When I was a tween, I watched a little kid cower and cry when a friendly neighborhood dog approached him. I remember my mom making a comment, that it was sad that kid was afraid of dogs. That he was afraid because his mother was afraid and he learned it.

I think there is some truth to that. My mom did teach me to be responsible and use good judgment when it came to animals. The usual stuff—don’t approach dogs you don’t know, don’t touch sick or dead animals, don’t panic when a bee lands on you.

Beyond that though, I can’t recall ever observing my mom get squeamish at the sight of a snake or rat. We kept rodents as pets and she was the one who showed me that if you threw little pebbles in the air at dusk, you could get the bats to swoop down from the trees and show off their acrobatics.

I’m fairly sure though, that we squished our fair share of spiders. My husband was the one who broke me of the habit; the one who suggested it was more cruel than mindless. Years ago when I discovered one crawling along our bedroom wall, I called my husband in to kill it. He refused. He told me to do it, but I didn’t want to. He asked me if my hesitation was based on fear or guilt. I didn’t answer him and instead chose to get angry and accused him of being ridiculous. In actuality, it was a little of both.

I don’t kill spiders anymore. Usually, I just ignore them in the house, unless they’re unusually large, in which case I’ll scoop them up in a cup and release them outside. I never regret the extra effort. Actually, it makes me feel great. Oddly, my husband does kill spiders now, though he didn’t for a while. The spider-in-the-bedroom incident was easily 10 years ago and I don’t think he remembers it. I think he chooses the quick kill because it’s more convenient but I know if he spared the life and released the bug outside, he would also feel great.

My boss will kill just about anything that comes onto his property, snakes, gophers, bugs of all varieties. He’s not cruel, but he doesn’t like them and never learned to be merciful toward them. He laughs when I somewhat playfully lecture him about it. He also laughs when I scoop up the spiders in the office and release them in the garden outside. When his kids were in the office a few months back and saw a bug, they swiftly killed it and proclaimed it a victory. It made me sad.

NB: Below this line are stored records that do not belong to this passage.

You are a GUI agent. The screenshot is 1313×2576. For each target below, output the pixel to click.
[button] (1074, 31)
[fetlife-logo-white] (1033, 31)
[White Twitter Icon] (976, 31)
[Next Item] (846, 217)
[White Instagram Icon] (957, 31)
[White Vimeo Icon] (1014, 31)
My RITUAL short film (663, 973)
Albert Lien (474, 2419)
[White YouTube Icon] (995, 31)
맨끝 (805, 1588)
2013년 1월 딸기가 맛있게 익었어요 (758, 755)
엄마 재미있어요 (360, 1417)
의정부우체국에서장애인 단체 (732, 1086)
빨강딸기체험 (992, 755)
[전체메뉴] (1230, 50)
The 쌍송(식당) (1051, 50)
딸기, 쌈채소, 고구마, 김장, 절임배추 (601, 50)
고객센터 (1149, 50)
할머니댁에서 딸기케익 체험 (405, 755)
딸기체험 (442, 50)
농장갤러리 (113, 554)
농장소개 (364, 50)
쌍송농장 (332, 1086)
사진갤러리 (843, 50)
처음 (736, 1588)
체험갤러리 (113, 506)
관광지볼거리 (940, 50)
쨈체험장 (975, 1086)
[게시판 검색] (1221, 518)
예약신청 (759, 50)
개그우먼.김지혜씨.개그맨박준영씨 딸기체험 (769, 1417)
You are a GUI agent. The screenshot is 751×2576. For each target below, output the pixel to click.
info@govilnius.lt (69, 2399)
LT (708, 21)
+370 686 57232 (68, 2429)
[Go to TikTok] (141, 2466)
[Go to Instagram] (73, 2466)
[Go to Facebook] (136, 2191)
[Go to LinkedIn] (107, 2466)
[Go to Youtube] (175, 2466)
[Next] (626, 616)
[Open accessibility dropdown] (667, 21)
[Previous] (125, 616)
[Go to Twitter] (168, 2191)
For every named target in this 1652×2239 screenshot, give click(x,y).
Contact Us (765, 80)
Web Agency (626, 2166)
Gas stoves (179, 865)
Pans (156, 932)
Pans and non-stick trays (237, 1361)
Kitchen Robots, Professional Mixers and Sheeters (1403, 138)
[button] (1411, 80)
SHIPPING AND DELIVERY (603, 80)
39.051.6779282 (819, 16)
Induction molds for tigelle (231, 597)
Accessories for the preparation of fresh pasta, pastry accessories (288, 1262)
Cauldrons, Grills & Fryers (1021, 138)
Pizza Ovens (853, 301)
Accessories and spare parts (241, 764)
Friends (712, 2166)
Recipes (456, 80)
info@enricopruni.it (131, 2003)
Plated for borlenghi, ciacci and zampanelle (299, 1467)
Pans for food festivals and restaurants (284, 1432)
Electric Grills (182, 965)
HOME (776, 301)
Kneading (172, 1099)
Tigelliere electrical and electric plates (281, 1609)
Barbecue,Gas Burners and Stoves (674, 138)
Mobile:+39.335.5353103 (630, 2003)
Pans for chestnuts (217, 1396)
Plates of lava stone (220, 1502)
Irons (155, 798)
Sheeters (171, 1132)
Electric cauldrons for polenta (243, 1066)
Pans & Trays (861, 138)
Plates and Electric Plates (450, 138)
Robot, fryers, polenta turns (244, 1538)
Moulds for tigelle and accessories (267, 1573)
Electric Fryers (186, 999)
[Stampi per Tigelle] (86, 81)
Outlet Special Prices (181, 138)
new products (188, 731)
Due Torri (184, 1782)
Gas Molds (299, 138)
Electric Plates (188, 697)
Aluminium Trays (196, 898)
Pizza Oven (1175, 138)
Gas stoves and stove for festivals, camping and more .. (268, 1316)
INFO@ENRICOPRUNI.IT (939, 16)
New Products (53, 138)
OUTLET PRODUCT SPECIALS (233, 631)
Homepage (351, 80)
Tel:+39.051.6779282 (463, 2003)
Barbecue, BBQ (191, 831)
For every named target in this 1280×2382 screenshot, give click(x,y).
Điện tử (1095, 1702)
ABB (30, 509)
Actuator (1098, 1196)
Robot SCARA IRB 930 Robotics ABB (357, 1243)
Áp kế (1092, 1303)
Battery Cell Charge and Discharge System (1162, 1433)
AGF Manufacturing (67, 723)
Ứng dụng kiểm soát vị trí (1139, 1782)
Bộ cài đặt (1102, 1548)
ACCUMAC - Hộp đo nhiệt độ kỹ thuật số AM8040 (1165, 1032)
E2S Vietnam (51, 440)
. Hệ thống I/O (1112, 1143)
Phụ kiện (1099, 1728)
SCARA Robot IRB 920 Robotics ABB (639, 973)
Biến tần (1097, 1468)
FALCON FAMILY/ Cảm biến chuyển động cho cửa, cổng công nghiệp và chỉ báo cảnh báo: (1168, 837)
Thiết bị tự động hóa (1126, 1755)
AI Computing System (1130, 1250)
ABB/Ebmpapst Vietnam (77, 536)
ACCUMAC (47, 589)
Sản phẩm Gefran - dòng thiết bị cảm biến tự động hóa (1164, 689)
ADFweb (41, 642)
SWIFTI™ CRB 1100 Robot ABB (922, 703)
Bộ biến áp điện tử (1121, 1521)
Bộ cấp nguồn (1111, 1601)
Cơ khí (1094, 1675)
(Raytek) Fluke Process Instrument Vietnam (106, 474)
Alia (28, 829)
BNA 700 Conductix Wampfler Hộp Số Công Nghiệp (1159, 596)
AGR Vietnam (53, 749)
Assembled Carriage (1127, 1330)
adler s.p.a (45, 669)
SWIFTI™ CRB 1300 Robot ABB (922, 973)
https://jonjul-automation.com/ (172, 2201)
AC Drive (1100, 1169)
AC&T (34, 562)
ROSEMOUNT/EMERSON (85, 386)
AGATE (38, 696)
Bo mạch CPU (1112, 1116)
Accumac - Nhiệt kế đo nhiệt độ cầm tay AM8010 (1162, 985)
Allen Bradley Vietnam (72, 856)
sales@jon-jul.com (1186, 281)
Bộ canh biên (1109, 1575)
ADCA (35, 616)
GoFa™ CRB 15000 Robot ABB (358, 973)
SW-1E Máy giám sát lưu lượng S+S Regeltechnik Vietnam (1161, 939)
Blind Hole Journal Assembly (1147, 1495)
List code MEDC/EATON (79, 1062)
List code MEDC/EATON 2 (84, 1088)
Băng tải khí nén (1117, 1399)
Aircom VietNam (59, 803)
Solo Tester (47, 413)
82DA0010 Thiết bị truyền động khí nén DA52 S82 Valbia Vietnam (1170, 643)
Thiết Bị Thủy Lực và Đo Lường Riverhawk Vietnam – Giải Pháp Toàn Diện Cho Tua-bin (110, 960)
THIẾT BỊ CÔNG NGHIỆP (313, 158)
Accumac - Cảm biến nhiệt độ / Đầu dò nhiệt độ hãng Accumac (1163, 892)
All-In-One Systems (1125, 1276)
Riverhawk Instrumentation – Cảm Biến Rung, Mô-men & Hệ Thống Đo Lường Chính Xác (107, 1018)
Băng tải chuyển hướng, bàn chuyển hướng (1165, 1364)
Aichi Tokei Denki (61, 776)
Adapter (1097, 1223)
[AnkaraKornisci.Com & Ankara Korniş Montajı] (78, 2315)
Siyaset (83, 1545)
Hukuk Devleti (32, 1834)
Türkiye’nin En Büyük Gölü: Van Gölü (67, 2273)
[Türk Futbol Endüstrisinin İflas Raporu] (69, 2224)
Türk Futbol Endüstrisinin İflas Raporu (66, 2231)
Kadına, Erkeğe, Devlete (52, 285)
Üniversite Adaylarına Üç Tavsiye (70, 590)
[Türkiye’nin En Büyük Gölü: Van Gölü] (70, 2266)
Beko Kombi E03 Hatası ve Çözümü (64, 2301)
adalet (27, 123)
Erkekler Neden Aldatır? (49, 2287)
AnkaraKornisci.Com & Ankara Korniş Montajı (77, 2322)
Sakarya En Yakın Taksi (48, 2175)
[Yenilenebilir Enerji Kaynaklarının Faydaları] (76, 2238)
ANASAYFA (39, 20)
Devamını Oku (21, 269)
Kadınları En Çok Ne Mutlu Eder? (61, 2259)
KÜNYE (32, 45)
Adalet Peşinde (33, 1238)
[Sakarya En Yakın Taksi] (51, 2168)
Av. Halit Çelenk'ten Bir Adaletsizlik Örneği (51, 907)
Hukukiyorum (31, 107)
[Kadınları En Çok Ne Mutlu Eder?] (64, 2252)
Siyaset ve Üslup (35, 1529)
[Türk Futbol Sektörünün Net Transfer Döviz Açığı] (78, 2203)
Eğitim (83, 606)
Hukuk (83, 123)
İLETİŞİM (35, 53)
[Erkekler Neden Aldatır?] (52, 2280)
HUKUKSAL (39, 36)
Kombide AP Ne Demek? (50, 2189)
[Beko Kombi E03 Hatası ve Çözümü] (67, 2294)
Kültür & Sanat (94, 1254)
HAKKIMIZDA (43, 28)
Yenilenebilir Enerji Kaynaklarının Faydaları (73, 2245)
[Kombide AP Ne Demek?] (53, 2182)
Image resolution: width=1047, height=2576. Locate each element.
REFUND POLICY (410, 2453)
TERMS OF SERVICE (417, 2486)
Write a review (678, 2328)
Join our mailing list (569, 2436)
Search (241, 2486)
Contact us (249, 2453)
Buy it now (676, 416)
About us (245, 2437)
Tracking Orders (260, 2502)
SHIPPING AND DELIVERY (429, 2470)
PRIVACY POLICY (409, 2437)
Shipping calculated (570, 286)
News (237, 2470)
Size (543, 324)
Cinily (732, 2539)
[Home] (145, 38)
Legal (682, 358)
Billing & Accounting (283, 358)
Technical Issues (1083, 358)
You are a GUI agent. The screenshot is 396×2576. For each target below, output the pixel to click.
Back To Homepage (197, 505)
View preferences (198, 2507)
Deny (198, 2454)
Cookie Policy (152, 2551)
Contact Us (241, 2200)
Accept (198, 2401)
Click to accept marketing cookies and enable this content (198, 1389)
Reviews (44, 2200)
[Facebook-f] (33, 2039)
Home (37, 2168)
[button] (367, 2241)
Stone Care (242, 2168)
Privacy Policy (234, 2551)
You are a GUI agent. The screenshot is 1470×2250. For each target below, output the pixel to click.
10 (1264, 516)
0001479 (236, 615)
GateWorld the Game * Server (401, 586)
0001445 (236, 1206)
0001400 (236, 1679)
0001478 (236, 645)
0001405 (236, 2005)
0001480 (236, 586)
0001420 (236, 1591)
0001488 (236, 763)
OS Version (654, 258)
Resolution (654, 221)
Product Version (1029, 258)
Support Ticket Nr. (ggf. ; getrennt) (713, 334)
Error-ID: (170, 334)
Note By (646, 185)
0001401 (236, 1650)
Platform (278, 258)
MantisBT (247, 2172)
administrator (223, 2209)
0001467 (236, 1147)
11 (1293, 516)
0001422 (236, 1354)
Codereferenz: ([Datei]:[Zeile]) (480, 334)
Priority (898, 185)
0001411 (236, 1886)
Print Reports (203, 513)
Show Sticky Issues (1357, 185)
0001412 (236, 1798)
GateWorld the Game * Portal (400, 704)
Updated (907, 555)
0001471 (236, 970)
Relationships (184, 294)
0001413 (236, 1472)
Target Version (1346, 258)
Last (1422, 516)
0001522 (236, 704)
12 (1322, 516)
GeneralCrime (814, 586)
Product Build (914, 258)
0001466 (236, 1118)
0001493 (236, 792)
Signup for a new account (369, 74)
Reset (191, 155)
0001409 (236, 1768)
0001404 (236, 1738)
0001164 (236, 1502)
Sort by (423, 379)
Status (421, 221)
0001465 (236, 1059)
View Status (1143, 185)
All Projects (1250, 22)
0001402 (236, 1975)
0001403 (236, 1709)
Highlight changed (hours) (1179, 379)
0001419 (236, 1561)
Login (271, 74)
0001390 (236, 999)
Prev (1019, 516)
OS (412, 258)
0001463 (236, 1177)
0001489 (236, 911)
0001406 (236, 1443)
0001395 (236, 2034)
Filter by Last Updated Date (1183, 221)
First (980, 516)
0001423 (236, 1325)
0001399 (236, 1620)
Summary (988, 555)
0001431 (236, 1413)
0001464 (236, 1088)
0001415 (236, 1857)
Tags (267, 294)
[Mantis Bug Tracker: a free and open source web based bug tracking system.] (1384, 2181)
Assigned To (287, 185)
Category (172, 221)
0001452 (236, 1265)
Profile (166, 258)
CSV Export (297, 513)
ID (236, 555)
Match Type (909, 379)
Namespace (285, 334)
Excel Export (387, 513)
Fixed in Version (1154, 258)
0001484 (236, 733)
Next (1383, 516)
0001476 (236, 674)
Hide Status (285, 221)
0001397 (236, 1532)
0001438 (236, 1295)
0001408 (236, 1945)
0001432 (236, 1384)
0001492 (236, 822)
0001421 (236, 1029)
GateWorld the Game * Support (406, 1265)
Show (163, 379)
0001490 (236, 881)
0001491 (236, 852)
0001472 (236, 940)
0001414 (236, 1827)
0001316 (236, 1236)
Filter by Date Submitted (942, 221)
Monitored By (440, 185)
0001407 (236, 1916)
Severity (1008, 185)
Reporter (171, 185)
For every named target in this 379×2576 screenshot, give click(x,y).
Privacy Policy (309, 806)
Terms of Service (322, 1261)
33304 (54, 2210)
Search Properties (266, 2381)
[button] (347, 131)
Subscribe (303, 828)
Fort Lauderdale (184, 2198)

I learned to love all animals from my mom and my soft heart eventually grew to include compassion for most insects as well. I hope my kid will learn the same from me. Maybe her compassion will also grow to include something more than I have been able to because although fear can be learned, compassion can be too. The best way for our kids to learn it, is for their parents to live it. ∞

Why do you suppose we kill bugs so easily? Is it out of fear, convenience, curiosity? Comments welcome.


One response to “Why Do We Squish Bugs?

  1. Many people kill insects out of fear and ignorance. Insects are wonderful and composed of many little things that make them sweet. They are both simple and complex, small or large, silent or noisy and that’s what makes it fascinating. Fear and ignorance have led to racism and rejection of people and that is exactly the same fear and the same ignorance that makes people feel obliged to kill these little creatures.